* [Information supplied]
* * *

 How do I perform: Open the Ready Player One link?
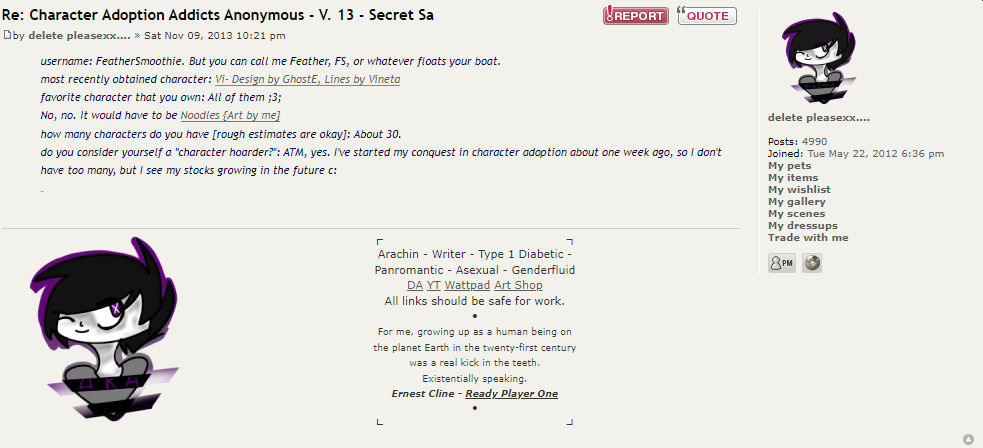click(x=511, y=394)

* * *

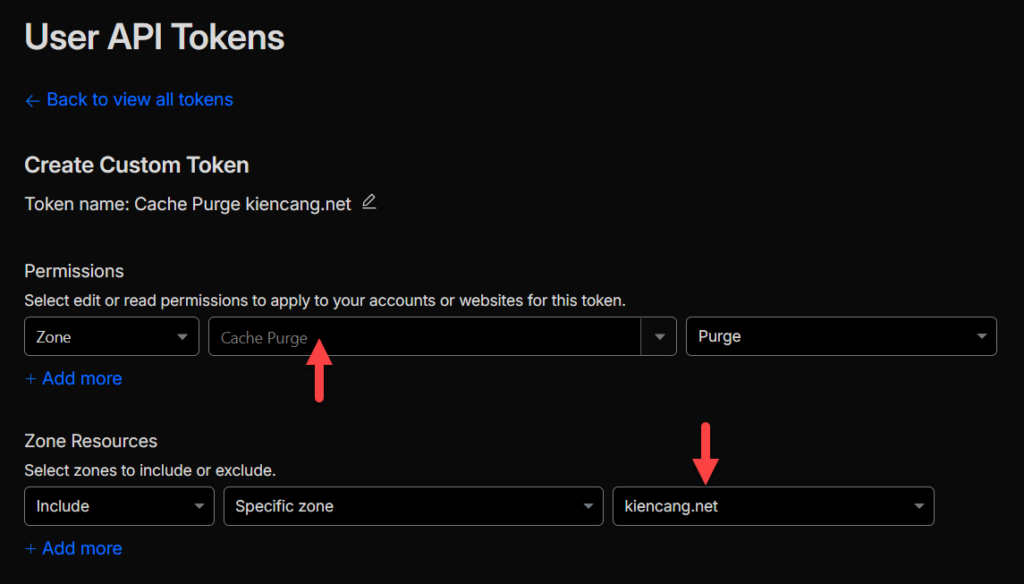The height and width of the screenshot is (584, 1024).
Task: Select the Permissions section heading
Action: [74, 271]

* * *

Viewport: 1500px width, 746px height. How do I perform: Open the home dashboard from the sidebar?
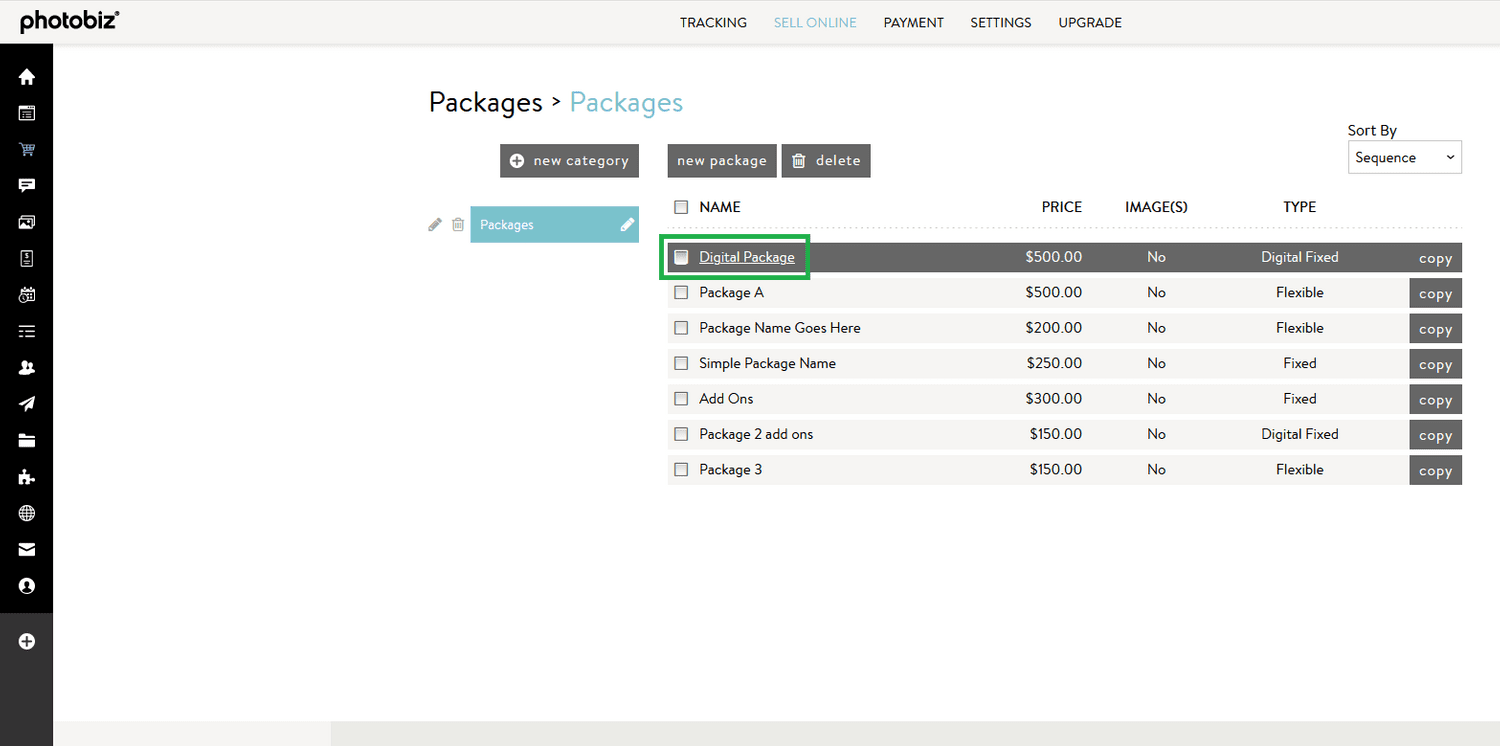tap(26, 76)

* * *

* [Given instruction]
Output the data from the line containing "Viewport: 1500px width, 746px" through the line containing "tap(26, 76)", both lines included, character for character. Leave the pictures out.

* [Exercise result]
Viewport: 1500px width, 746px height. How do I perform: Open the home dashboard from the sidebar?
tap(26, 76)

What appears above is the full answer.